Wednesday, November 25, 2009

Cochon de lait

My bad. You probably thought you were going to get a picture of the special edition Nike Combat uniform that LSU will sport for the game against Arkansas.

In recognition of LSU fans' affinity for consuming the flesh of its opponents' mascots, Nike has given Oregon a sabbatical from it's role as experimental palate and has developed a new uniform for the Saturday afternoon game against the Hogs - amusingly named "Cochon de lait". Translated, it literally means "suckling pig" or "pig in milk." Much as in North Carolina and Alabama, however, where "barbecue" can be a verb or noun, "cochon de lait" is often used to describe the entire suckling pig-cooking and -eating process.

Regardless of how you feel about the uniform, if you're a Tiger fan, you have to appreciate the diversion from a couple of concerning similarities to the end of the 2008 season. All conspiracy theories regarding Coach Miles' instructions to or not to "clock" the ball with 0:01 left in regulation aside, watching the offense's heroic comeback effort last week fail only because of the team's incredulity at having actually converted on 4th-and-26 is enough to shake any fan's confidence. And that's just the aside on another troubling trend: LSU is 0-2 the last two seasons while heavily favored against Arkansas. They only have Houston Nutt, Darren McFadden and Felix Jones to blame for one of those losses. This time, the best passing quarterback in the SEC has a real chance to make it three-straight (only this time, the line isn't so large).

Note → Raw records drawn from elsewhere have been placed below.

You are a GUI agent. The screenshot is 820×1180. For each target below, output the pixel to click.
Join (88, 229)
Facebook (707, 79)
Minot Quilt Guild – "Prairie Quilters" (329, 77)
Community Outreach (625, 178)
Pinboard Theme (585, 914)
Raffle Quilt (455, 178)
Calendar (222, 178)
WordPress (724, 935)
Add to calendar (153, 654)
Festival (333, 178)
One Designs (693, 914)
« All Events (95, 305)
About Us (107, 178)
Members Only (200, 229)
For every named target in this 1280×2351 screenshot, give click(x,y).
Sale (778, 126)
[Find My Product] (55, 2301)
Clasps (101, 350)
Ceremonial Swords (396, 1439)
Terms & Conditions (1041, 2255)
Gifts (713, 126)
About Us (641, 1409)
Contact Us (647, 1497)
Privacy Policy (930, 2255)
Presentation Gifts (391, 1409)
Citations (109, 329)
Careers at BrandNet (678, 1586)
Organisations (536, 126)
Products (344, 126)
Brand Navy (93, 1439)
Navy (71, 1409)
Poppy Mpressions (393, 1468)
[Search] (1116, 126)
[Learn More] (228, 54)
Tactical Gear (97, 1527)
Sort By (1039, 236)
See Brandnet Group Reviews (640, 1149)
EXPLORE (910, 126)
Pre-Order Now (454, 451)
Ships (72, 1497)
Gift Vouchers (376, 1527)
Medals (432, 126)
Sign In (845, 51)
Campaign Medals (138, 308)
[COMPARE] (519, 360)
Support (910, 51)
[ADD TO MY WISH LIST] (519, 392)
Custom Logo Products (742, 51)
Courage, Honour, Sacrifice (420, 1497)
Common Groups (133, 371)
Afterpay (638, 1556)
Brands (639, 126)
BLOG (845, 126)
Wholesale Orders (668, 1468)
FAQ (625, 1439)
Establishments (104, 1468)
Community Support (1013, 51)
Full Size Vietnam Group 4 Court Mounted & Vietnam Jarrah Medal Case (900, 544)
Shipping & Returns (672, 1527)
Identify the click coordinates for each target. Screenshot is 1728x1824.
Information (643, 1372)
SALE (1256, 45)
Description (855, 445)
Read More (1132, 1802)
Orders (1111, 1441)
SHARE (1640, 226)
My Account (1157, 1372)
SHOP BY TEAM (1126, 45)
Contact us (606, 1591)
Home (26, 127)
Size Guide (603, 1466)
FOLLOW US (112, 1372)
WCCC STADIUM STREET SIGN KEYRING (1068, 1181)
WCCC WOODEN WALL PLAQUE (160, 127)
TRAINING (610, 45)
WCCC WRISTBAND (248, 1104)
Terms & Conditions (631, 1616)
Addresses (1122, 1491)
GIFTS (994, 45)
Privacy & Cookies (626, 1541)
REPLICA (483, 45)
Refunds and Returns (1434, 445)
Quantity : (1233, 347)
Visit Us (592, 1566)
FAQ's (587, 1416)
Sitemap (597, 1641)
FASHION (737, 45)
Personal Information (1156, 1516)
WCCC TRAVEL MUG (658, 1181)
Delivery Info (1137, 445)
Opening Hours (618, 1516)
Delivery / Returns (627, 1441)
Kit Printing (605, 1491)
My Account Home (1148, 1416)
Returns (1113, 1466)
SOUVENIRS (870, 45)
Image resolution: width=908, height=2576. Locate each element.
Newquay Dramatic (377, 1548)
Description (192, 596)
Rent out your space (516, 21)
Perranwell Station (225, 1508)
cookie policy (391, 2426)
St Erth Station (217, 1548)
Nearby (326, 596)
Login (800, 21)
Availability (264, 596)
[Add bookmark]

Earlier this season, I thought it was a matter of time before LSU's running game dominated a game. Surely, then, they would start looking like themselves (ball control, pressure from the defensive line, the occasional razzle dazzle). Now, after Charles Scott and Keiland Williams have played their last downs as Tigers, even I am convinced that Jordan Jefferson is going to have to win the next two games. In a shootout with Arkansas, I don't know if I like those odds.

See you in Atlanta???


  1. More likely Dallas, right?

  2. Breaking news...LSU have issued a press release stating they will decline any and all bowl offers, if they're even offered any at all. Instead, LSU's Jordan Jefferson, the whole O-line, and Les Miles will be attending the Manning Passing Academy to learn basic clock management and "on field leaderhip" (see following link under the QBs section)

  3. Seen the uniforms and they rock!